Welcome to the first book that thoroughly describes the data modeling techniques used in constructing a multipurpose, stable, and sustainable data warehouse used to support business intelligence (BI). This chapter introduces the data warehouse by describing the objectives of BI and the data warehouse and by explaining how these fit into the overall Corporate Information Factory (CIF) architecture. It discusses the iterative nature of the data warehouse construction and demonstrates the importance of the data warehouse data model and the justification for the type of data model format suggested in this book. We discuss why the format of the model should be based on relational design techniques, illustrating the need to maximize non redundancy, stability, and maintainability. Another section of the chapter outlines the characteristics of a maintainable data warehouse environment. The chapter ends with a discussion of the impact of this modeling approach on the ultimate delivery of the data marts. This chapter sets up the reader to understand the rationale behind the ensuing chapters, which describe in detail how to create the data warehouse data model.
Overview of Business Intelligence
BI, in the context of the data warehouse, is the ability of an enterprise to study past behaviors and actions in order to understand where the organization has been, determine its current situation, and predict or change what will happen in the future. BI has been maturing for more than 20 years. Let’s briefly go over the past decade of this fascinating and innovative history.
You’re probably familiar with the technology adoption curve. The first companies to adopt the new technology are called innovators. The next category is known as the early adopters, then there are members of the early majority, members of the late majority, and finally the laggards. The curve is a traditional bell curve, with exponential growth in the beginning and a slowdown in market growth occurring during the late majority period. When new technology is introduced, it is usually hard to get, expensive, and imperfect. Over time, its availability, cost, and features improve to the point where just about anyone can benefit from ownership. Cell phones are a good example of this. Once, only the innovators (doctors and lawyers?) carried them. The phones were big, heavy, and expensive. The service was spotty at best, and you got “dropped” a lot. Now, there are deals where you can obtain a cell phone for about $60, the service providers throw in $25 of airtime, and there are no monthly fees, and service is quite reliable.
Data warehousing is another good example of the adoption curve. In fact, if you haven’t started your first data warehouse project, there has never been a better time. Executives today expect, and often get, most of the good, timely information they need to make informed decisions to lead their companies into the next decade. But this wasn’t always the case.
One of the most significant developments during the last 10 years has been the introduction of a widely accepted architecture to support all BI technological demands. This architecture recognized that the EIS approach had several major flaws, the most significant of which was that the EIS data structures were often fed directly from source systems, resulting in a very complex data acquisition environment that required significant human and computer resources to maintain. The Corporate Information Factory (CIF)
The Corporate Information Factory.
- ■■ Getting data in consists of the processes and databases involved in acquiring data from the operational systems, integrating it, cleaning it up, and putting it into a database for easy usage. The components of the CIF that are found in this function:
- ■■ The operational system databases (source systems) contain the data used to run the day-to-day business of the company. These are still the major source of data for the decision support environment.
- ■■ The data warehouse is a collection or repository of integrated, detailed, historical data to support strategic decision-making.
- ■■ The operational data store is a collection of integrated, detailed, current data to support tactical decision making.

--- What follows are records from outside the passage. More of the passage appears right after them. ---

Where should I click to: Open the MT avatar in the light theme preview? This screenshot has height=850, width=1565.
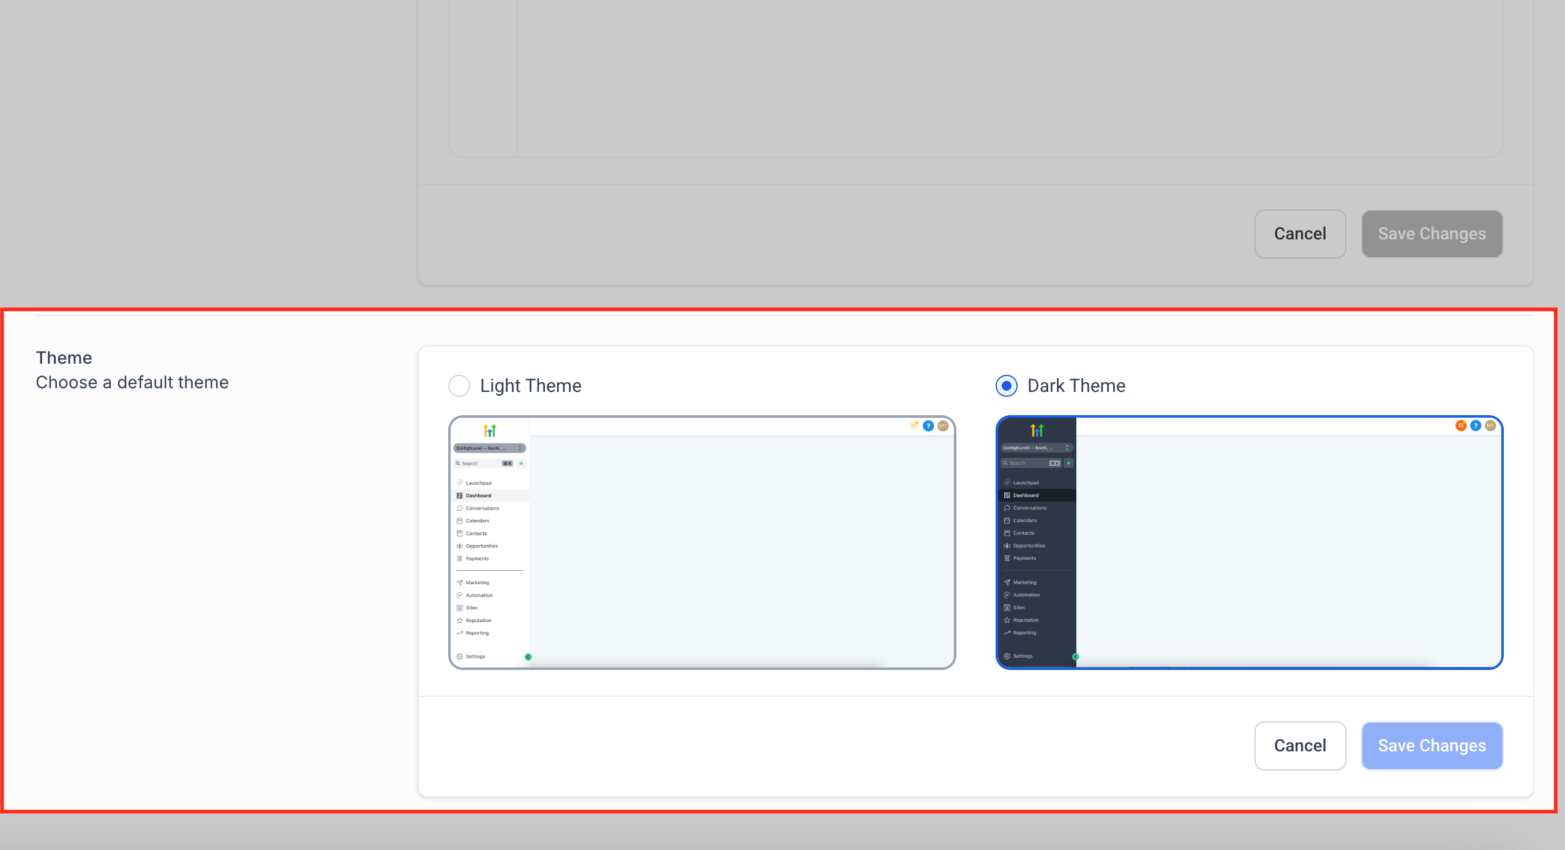click(944, 426)
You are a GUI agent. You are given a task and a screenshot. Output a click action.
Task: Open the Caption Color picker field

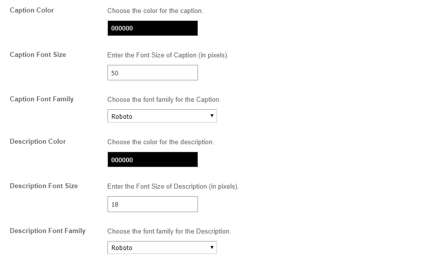coord(153,28)
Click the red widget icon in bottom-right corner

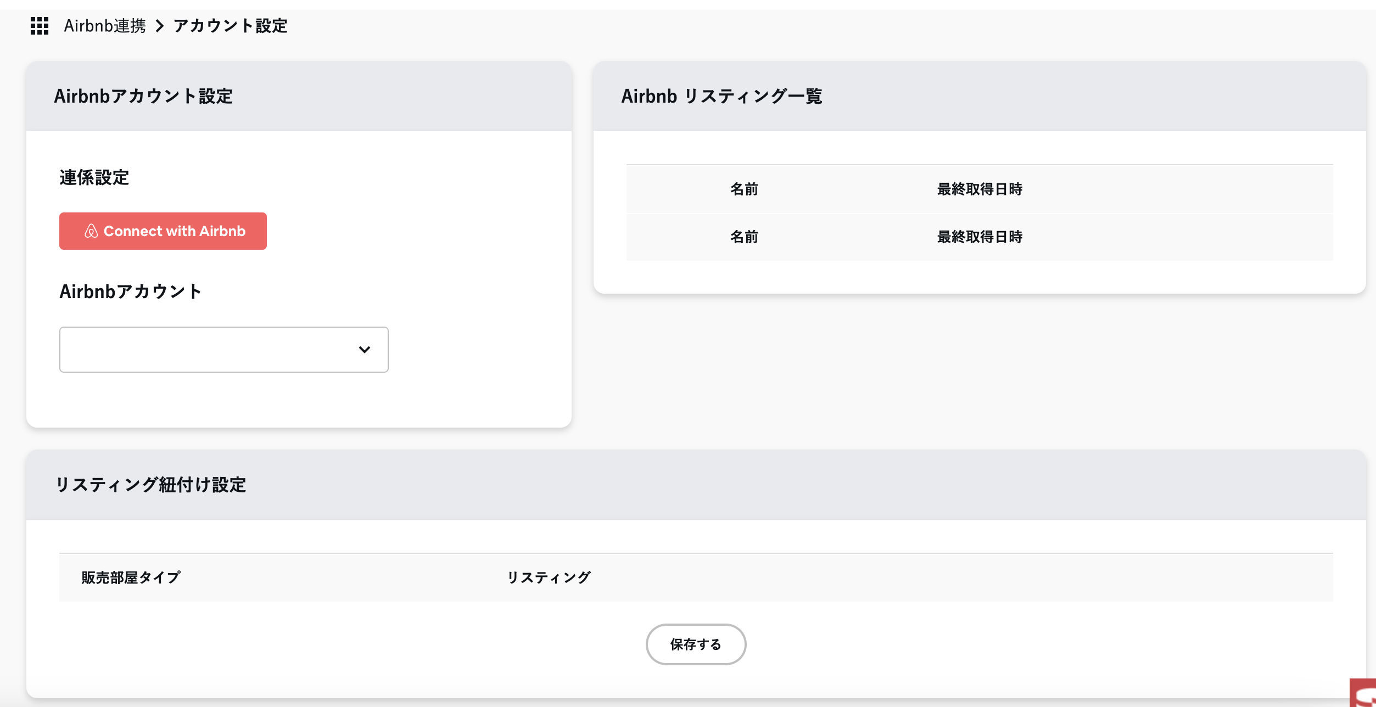pyautogui.click(x=1364, y=694)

- ■■ Data acquisition is a set of processes and programs that extracts data for the data warehouse and operational data store from the operational systems. The data acquisition programs perform the cleansing as well as the integration of the data and transformation into an enterprise format. This enterprise format reflects an integrated set of enterprise business rules that usually causes the data acquisition layer to be the most complex component in the CIF. In addition to programs that transform and clean up data, the data acquisition layer also includes audit and control processes and programs to ensure the integrity of the data as it enters the data warehouse or operational data store.
- ■■ Getting information out consists of the processes and databases involved in delivering BI to the ultimate business consumer or analyst. The components of the CIF that are found in this function:
- ■■ The data marts are derivatives from the data warehouse used to provide the business community with access to various types of strategic analysis.
- ■■ The oper marts are derivatives of the ODS used to provide the business community with dimensional access to current operational data.
- ■■ Data delivery is the process that moves data from the data warehouse into data and oper marts. Like the data acquisition layer, it manipulates the data as it moves it. In the case of data delivery, however, the origin is the data warehouse or ODS, which already contains highquality, integrated data that conforms to the enterprise business rules.